-- DATASET RECORDS start --

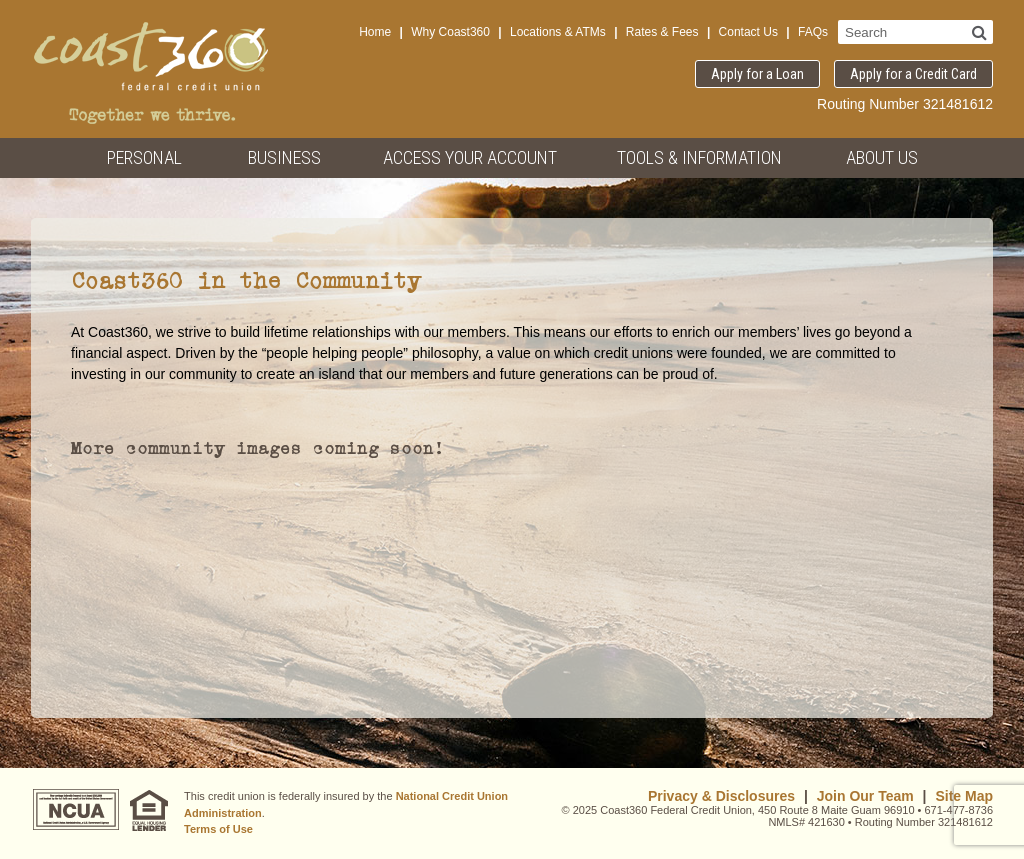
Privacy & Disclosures (721, 796)
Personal (144, 157)
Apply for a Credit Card (913, 74)
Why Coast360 (450, 32)
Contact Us (748, 32)
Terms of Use (218, 829)
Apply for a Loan (757, 74)
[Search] (979, 32)
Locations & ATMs (558, 32)
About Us (882, 157)
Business (284, 157)
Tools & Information (699, 157)
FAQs (813, 32)
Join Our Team (865, 796)
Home (375, 32)
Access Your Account (470, 157)
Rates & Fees (662, 32)
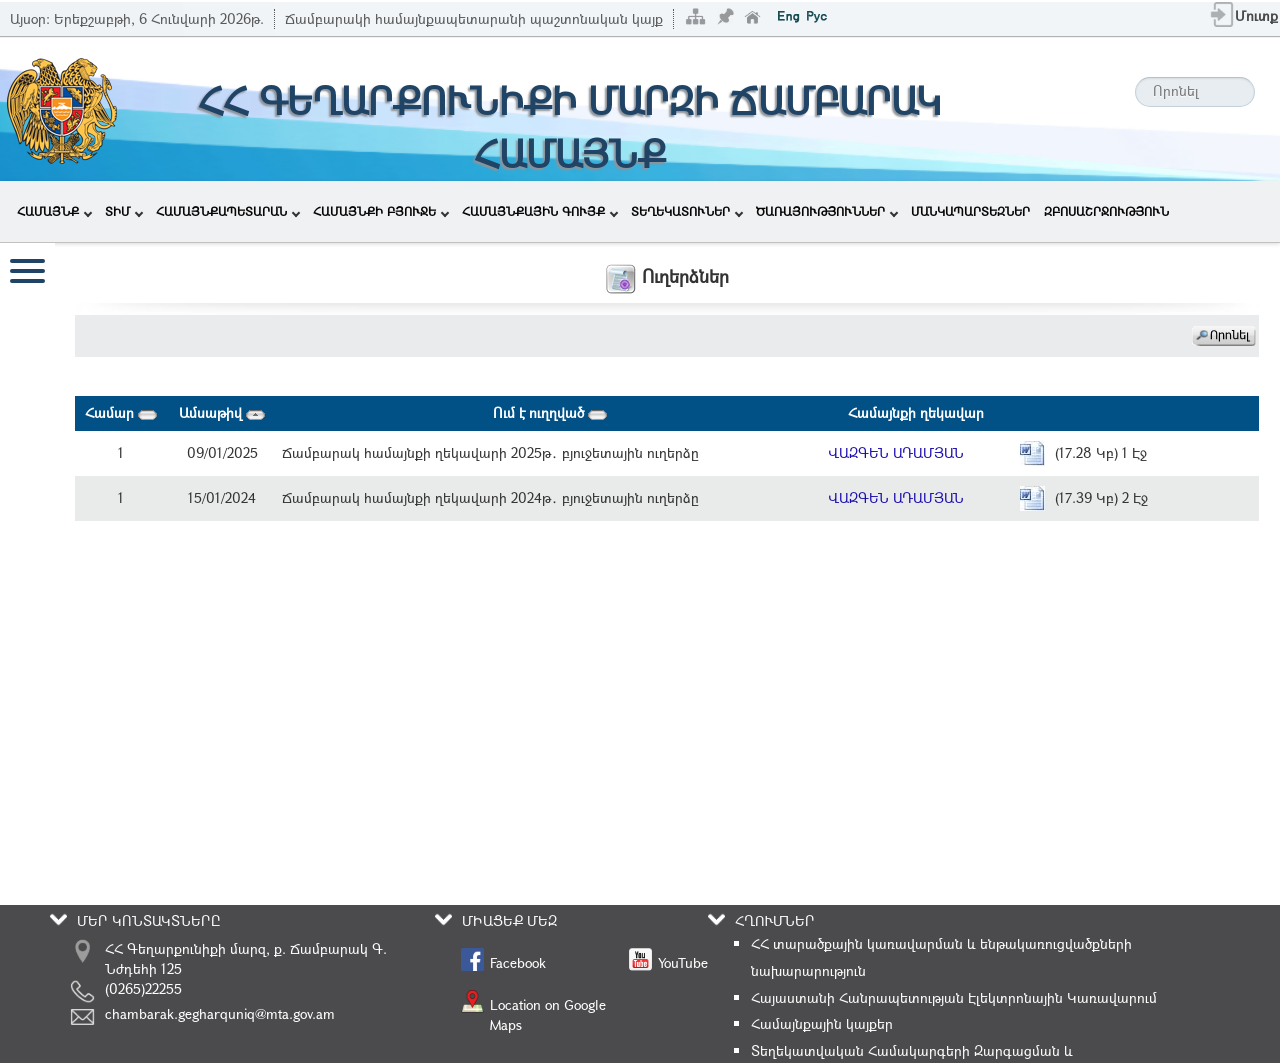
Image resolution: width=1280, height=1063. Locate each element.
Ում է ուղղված (550, 412)
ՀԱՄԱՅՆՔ (54, 211)
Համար (121, 412)
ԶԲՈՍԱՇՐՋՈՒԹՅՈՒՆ (1106, 211)
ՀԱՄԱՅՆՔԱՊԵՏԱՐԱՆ (228, 211)
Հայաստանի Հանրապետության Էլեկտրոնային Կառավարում (954, 997)
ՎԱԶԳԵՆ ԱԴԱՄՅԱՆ (896, 452)
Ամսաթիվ (222, 412)
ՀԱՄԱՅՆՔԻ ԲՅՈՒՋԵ (381, 211)
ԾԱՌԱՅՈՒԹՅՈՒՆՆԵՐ (827, 211)
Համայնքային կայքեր (822, 1023)
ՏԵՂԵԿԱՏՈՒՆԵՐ (687, 211)
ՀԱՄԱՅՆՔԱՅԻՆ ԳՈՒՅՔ (540, 211)
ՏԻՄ (124, 211)
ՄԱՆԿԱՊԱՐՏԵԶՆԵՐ (970, 211)
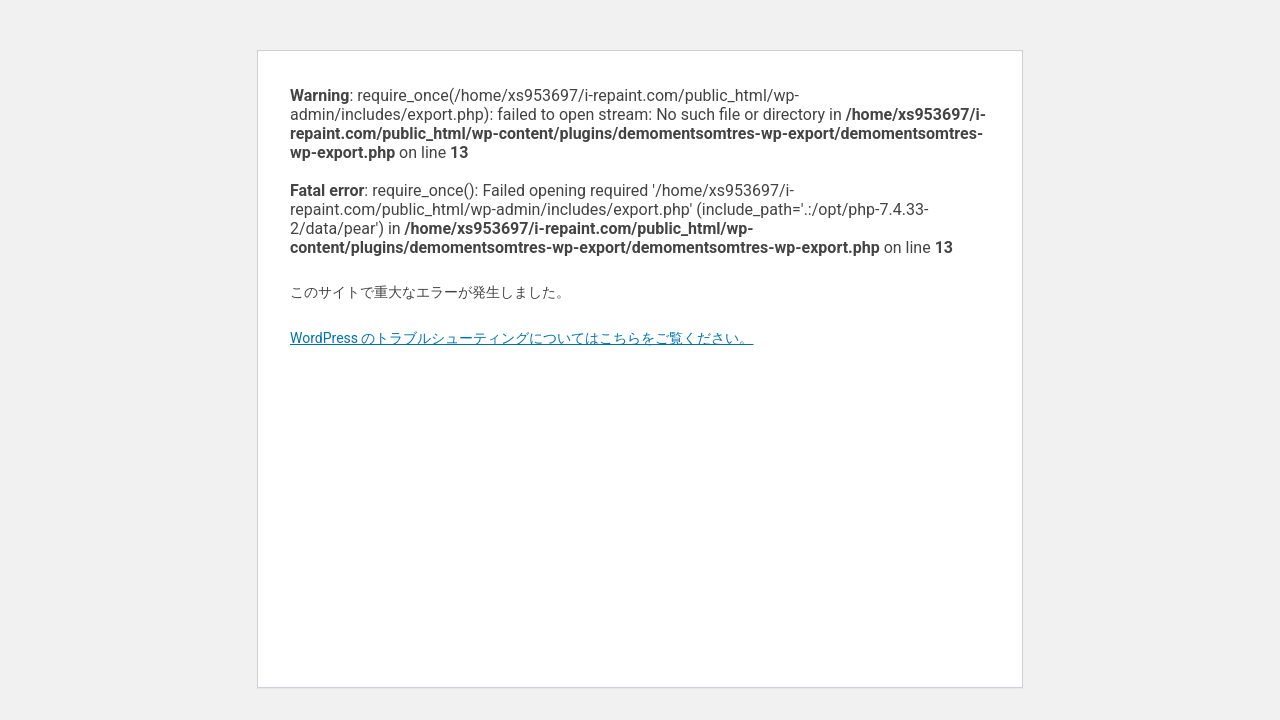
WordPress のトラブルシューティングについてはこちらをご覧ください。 (522, 338)
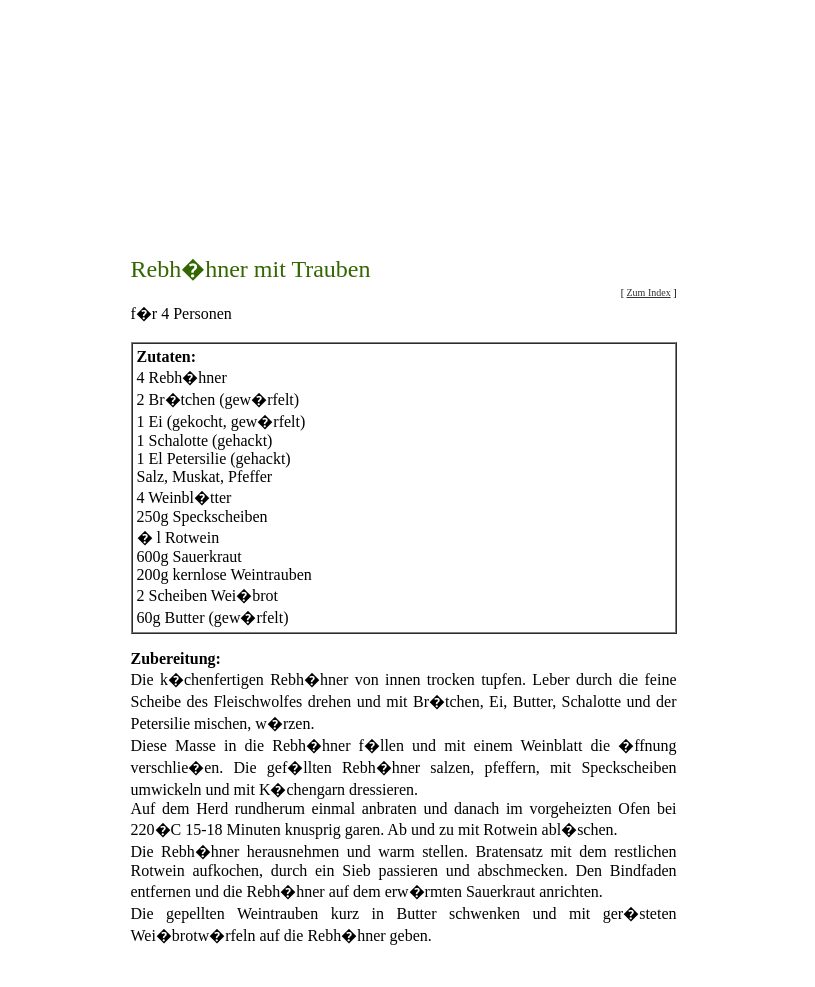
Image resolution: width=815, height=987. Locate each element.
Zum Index (649, 226)
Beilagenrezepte (531, 958)
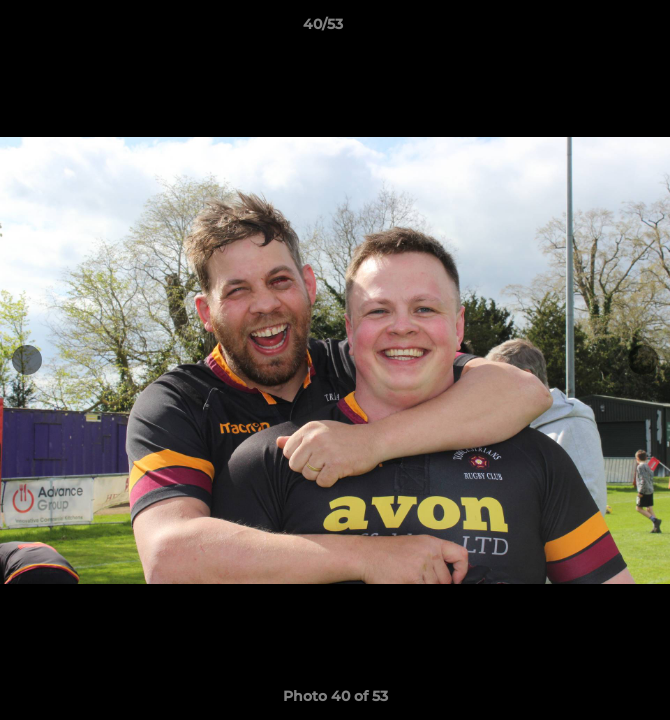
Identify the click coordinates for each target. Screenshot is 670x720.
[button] (598, 29)
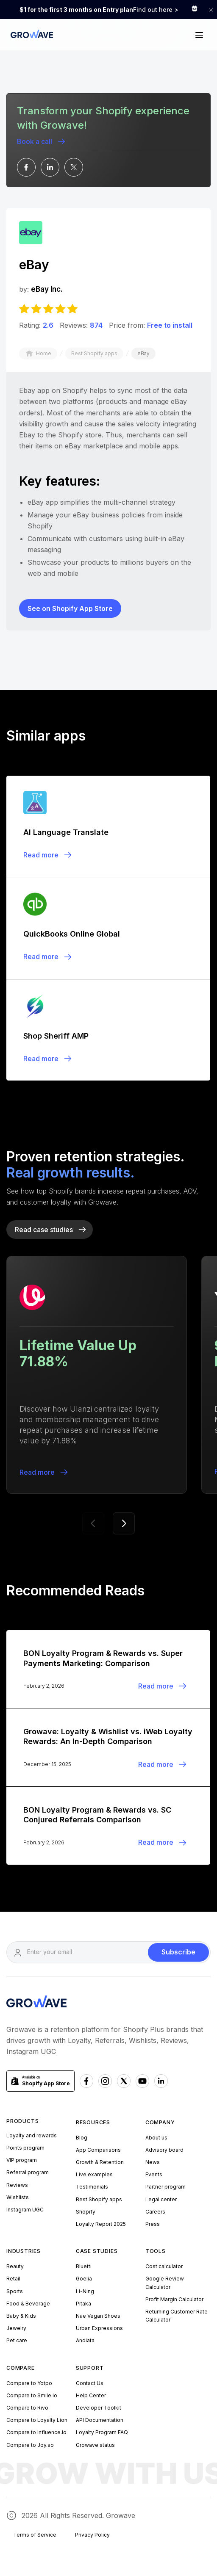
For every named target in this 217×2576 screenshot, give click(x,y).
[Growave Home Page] (29, 35)
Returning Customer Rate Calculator (176, 2315)
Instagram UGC (25, 2209)
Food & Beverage (28, 2303)
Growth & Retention (100, 2162)
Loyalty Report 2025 (101, 2224)
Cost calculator (164, 2266)
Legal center (161, 2199)
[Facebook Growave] (86, 2081)
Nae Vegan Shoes (98, 2316)
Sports (14, 2291)
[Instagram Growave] (105, 2081)
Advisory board (164, 2150)
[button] (199, 35)
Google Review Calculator (164, 2282)
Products (22, 2121)
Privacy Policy (92, 2535)
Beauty (15, 2266)
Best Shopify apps (99, 2199)
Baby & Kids (21, 2316)
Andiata (85, 2340)
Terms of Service (34, 2535)
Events (153, 2174)
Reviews (17, 2185)
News (152, 2162)
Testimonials (92, 2187)
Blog (81, 2137)
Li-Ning (85, 2291)
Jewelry (16, 2328)
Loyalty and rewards (31, 2135)
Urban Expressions (99, 2328)
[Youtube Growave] (142, 2081)
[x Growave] (124, 2081)
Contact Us (89, 2383)
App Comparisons (98, 2150)
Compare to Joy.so (30, 2445)
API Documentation (99, 2420)
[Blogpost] (108, 826)
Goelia (84, 2278)
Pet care (16, 2340)
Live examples (94, 2174)
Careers (155, 2211)
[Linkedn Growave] (161, 2081)
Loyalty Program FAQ (102, 2432)
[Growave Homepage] (36, 2003)
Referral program (27, 2172)
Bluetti (84, 2266)
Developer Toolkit (98, 2408)
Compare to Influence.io (36, 2432)
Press (152, 2224)
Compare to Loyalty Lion (36, 2420)
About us (156, 2137)
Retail (13, 2278)
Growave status (95, 2445)
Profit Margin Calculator (174, 2299)
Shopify (85, 2211)
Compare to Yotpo (29, 2383)
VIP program (21, 2160)
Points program (25, 2148)
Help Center (91, 2395)
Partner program (165, 2187)
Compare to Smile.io (31, 2395)
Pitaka (83, 2303)
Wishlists (17, 2197)
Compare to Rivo (27, 2408)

-- DATASET RECORDS end --

• [PROBLEM REQUIREMENTS]: Reproduce the entries verbatim from the beginning through the line containing "Beilagenrezepte (531, 958)". Leave the pictures out.

• [TASK RESULT]:
Privacy & Disclosures (721, 796)
Personal (144, 157)
Apply for a Credit Card (913, 74)
Why Coast360 (450, 32)
Contact Us (748, 32)
Terms of Use (218, 829)
Apply for a Loan (757, 74)
[Search] (979, 32)
Locations & ATMs (558, 32)
About Us (882, 157)
Business (284, 157)
Tools & Information (699, 157)
FAQs (813, 32)
Join Our Team (865, 796)
Home (375, 32)
Access Your Account (470, 157)
Rates & Fees (662, 32)
Image resolution: width=1280, height=1063. Locate each element.
Ում է ուղղված (550, 412)
ՀԱՄԱՅՆՔ (54, 211)
Համար (121, 412)
ԶԲՈՍԱՇՐՋՈՒԹՅՈՒՆ (1106, 211)
ՀԱՄԱՅՆՔԱՊԵՏԱՐԱՆ (228, 211)
Հայաստանի Հանրապետության Էլեկտրոնային Կառավարում (954, 997)
ՎԱԶԳԵՆ ԱԴԱՄՅԱՆ (896, 452)
Ամսաթիվ (222, 412)
ՀԱՄԱՅՆՔԻ ԲՅՈՒՋԵ (381, 211)
ԾԱՌԱՅՈՒԹՅՈՒՆՆԵՐ (827, 211)
Համայնքային կայքեր (822, 1023)
ՏԵՂԵԿԱՏՈՒՆԵՐ (687, 211)
ՀԱՄԱՅՆՔԱՅԻՆ ԳՈՒՅՔ (540, 211)
ՏԻՄ (124, 211)
ՄԱՆԿԱՊԱՐՏԵԶՆԵՐ (970, 211)
WordPress のトラブルシューティングについてはこちらをご覧ください。 (522, 338)
Image resolution: width=815, height=987. Locate each element.
Zum Index (649, 226)
Beilagenrezepte (531, 958)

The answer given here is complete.